Bureo is not only a Northeastern startup based out of Chile that is making waves, it is also the Chilean word that means waves. A wave starts with a small disturbance in the ocean and grows into an always changing great force in the waters. Ben Kneppers, David Stover, and Kevin Ahern are three guys who became that great force of change when they met in Sydney, Australia and discovered the growing issue of ocean pollution, specifically pollution through disposing fishnets.
Ben Kneppers is a Northeastern alum, who worked as an environmental consultant in Chile. His co-founders met in Sydney because they had a mutual love of surfing. What they didn’t love was the fact that 8 million tons of plastic are polluting the ocean, so they came up with an idea. What if they could upcycle the the discarded fishing nets and turn them into skateboards?
They knew that this problem was solvable. They figured they could remove the pollution and use it to make a sellable product and could educate people about the issue of ocean pollution at the same time. With the support from Northeastern University, IDEA, and Kickstarter, Bureo was able to create Net+Positiva to create the Minnow, their first skateboard, by using 30 square feet of fishing net for each skateboard.
Because of all the great effort and support backing them, Bureo is now able to provide jobs for local Chilean workers, and now Ben, David, and Kevin get to live out their dream. The idea didn’t just start from three guys just wanting to make skateboards. If this idea was all there was to it, the skateboards wouldn’t be special.
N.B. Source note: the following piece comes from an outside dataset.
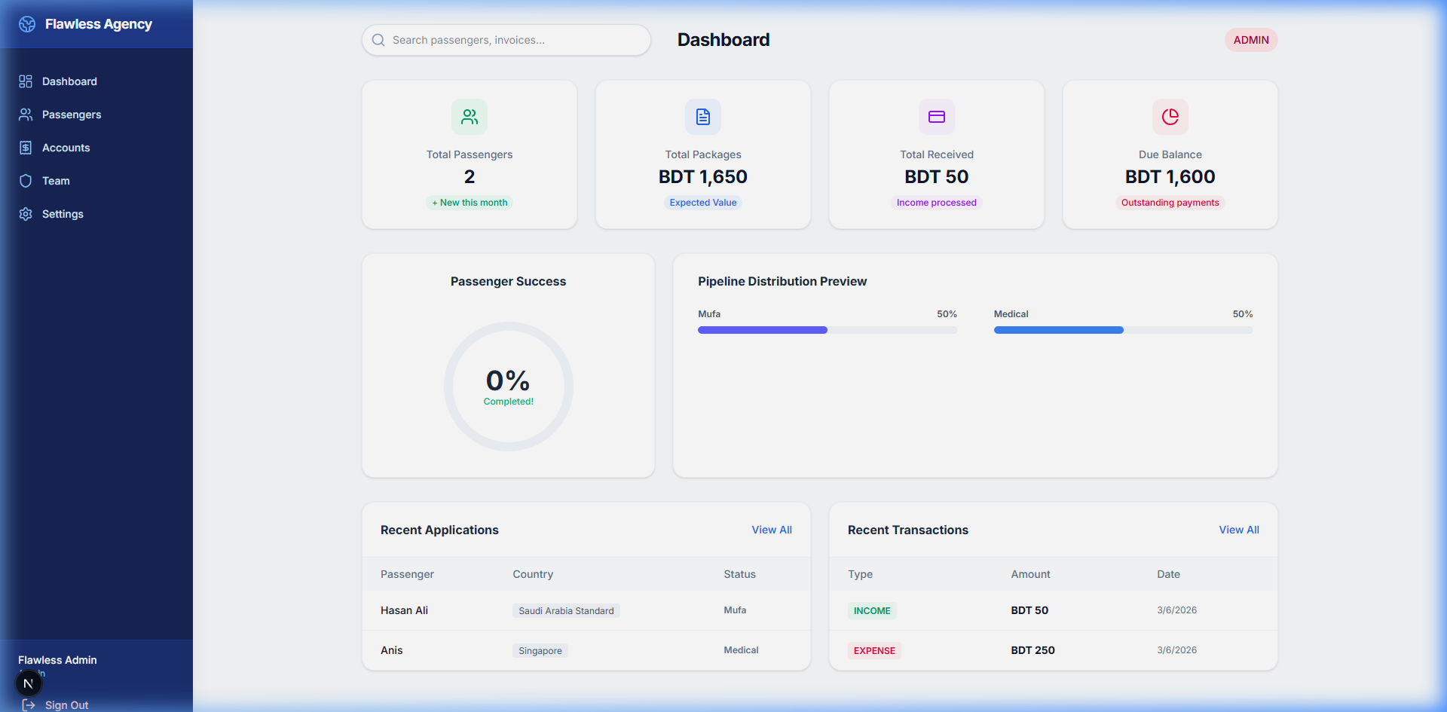Image resolution: width=1447 pixels, height=712 pixels.
Task: Click the search magnifier icon
Action: (378, 40)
The reason these skateboards are so special is because of the compelling story behind the production of each skateboard and because of the community that they come from.
Kneppers attributes the success of Bureo due to the “fact that [they]had a genuine compelling story made all the difference.”
Bureo quickly started expanding their idea for other uses. They realized that not everyone skateboards, so they started making sunglasses in addition to the skateboards. It seems like everyone wants to be a part of the positivity Bureo is creating. They collaborated with Carver to make the Ahi skateboard. Patagonia partnered with Bureo for the 20 Million and Change Program. Jack Johnson, John Kerry, and Prince Charles all found an interest in Bureo and supported their cause. One of Bureo’s most influential supporters was Ramon Navarro— a Chilean Big Wave surfing legend who’s father is a fisherman. When Ramon Navarro backed Bureo, they knew they were going to be able to really help the Chilean community.
Bureo hit a point where they had more material than needed to make the products they were selling as a company. They decided at that point that it was time to work with other companies that produce plastic to take part in positive change. They started partnering with like minded companies to sell their plastic to them. At this point Bureo was really able to scale up the business.
After expressing how some days he questions why he is pursuing this career path Kneppers said, “When you connect work with your passion, it doesn’t feel like work.”
The success of a startup never happens overnight. If you can find even just one way to make a small positive disturbance, one day you could change someone else’s life overnight and ride out your big dream.